------ PAGE TEXT
Inhibition of JAK-STAT Signaling Suppresses Pathogenic Immune Responses in Medium and Large Vessel Vasculitis
Giant cell arteritis (GCA), a chronic autoimmune disease of the aorta and its large branches, is complicated by aneurysm formation, dissection, and arterial occlusions. Arterial wall dendritic cells (DC) attract CD4+ T-cells and macrophages (Mo), to form prototypic granulomatous infiltrates. Vasculitic lesions contain a diverse array of effector T-cells that persist despite corticosteroid therapy and sustain chronic, smoldering vasculitis. Transmural inflammation induces microvascular neoangiogenesis and results in lumen-occlusive intimal hyperplasia. We have examined whether persistent vessel wall inflammation is maintained by lesional T-cells, including the newly identified tissue-resident memory T cells (TRM) and whether such T-cells are sensitive to the cytokine signaling inhibitor tofacitinib, a JAK inhibitor (Jakinib) targeting the Janus kinase (JAK) 3 and JAK1.Methods—
Vascular inflammation was induced in human arteries engrafted into immunodeficient mice that were reconstituted with T-cells and monocytes from GCA patients. Mice carrying inflamed human arteries were treated with tofacitinib or vehicle. Vasculitic arteries were examined for gene expression (RT-PCR), protein expression (immunohistochemistry) and infiltrating cell populations (flow cytometry).Results—
Tofacitinib effectively suppressed innate and adaptive immunity in the vessel wall. Lesional T-cells responded to tofacitinib with reduced proliferation rates (<10%) and minimal production of the effector molecules IFN-γ, IL-17 and IL-21. Tofacitinib disrupted adventitial microvascular angiogenesis, reduced outgrowth of hyperplastic intima and minimized CD4+CD103+ tissue-resident memory T-cells.Conclusions—
Cytokine signaling dependent on JAK3 and JAK1 is critically important in chronic inflammation of medium and large arteries. The Jakinib tofacitinib effectively suppresses tissue-resident memory T-cells and inhibits core vasculitogenic effector pathways.
------------
WHAT YOU NEED TO DO -> Copy out the full abstract on tofacitinib in vessel vasculitis word for word. The data below comes from a different source than the abstract above.
------ COLLECTED DATA
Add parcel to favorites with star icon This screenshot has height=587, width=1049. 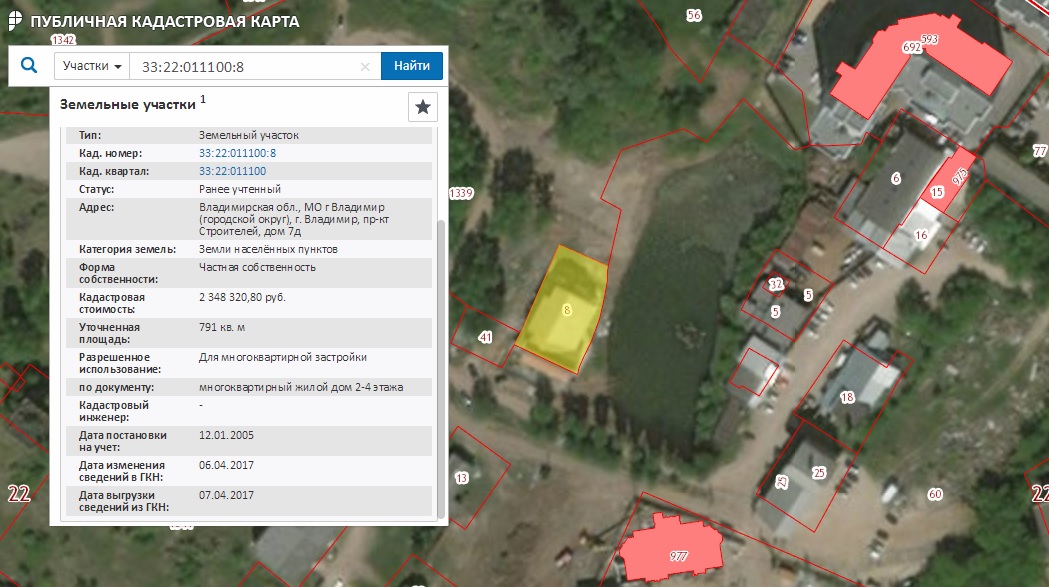(x=423, y=107)
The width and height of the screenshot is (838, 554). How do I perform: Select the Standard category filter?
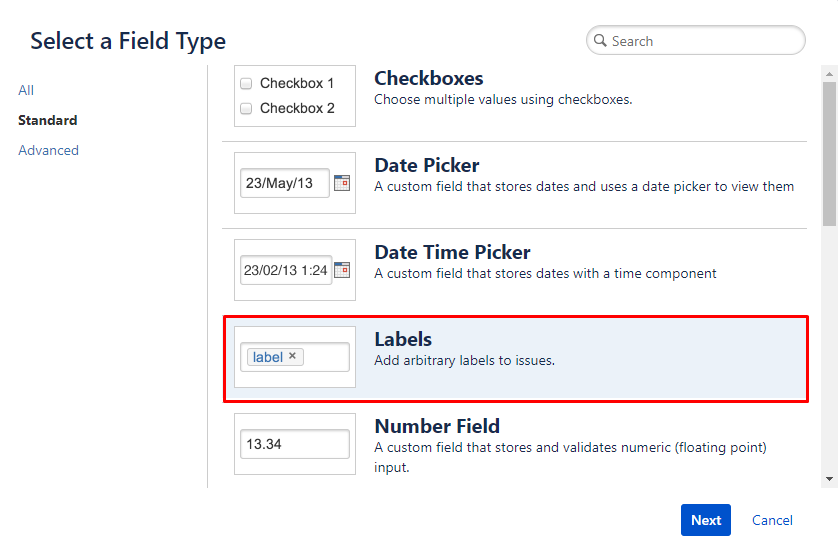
------------
EXERCISE RESULT ->
Inhibition of JAK-STAT Signaling Suppresses Pathogenic Immune Responses in Medium and Large Vessel Vasculitis
Giant cell arteritis (GCA), a chronic autoimmune disease of the aorta and its large branches, is complicated by aneurysm formation, dissection, and arterial occlusions. Arterial wall dendritic cells (DC) attract CD4+ T-cells and macrophages (Mo), to form prototypic granulomatous infiltrates. Vasculitic lesions contain a diverse array of effector T-cells that persist despite corticosteroid therapy and sustain chronic, smoldering vasculitis. Transmural inflammation induces microvascular neoangiogenesis and results in lumen-occlusive intimal hyperplasia. We have examined whether persistent vessel wall inflammation is maintained by lesional T-cells, including the newly identified tissue-resident memory T cells (TRM) and whether such T-cells are sensitive to the cytokine signaling inhibitor tofacitinib, a JAK inhibitor (Jakinib) targeting the Janus kinase (JAK) 3 and JAK1.Methods—
Vascular inflammation was induced in human arteries engrafted into immunodeficient mice that were reconstituted with T-cells and monocytes from GCA patients. Mice carrying inflamed human arteries were treated with tofacitinib or vehicle. Vasculitic arteries were examined for gene expression (RT-PCR), protein expression (immunohistochemistry) and infiltrating cell populations (flow cytometry).Results—
Tofacitinib effectively suppressed innate and adaptive immunity in the vessel wall. Lesional T-cells responded to tofacitinib with reduced proliferation rates (<10%) and minimal production of the effector molecules IFN-γ, IL-17 and IL-21. Tofacitinib disrupted adventitial microvascular angiogenesis, reduced outgrowth of hyperplastic intima and minimized CD4+CD103+ tissue-resident memory T-cells.Conclusions—
Cytokine signaling dependent on JAK3 and JAK1 is critically important in chronic inflammation of medium and large arteries. The Jakinib tofacitinib effectively suppresses tissue-resident memory T-cells and inhibits core vasculitogenic effector pathways.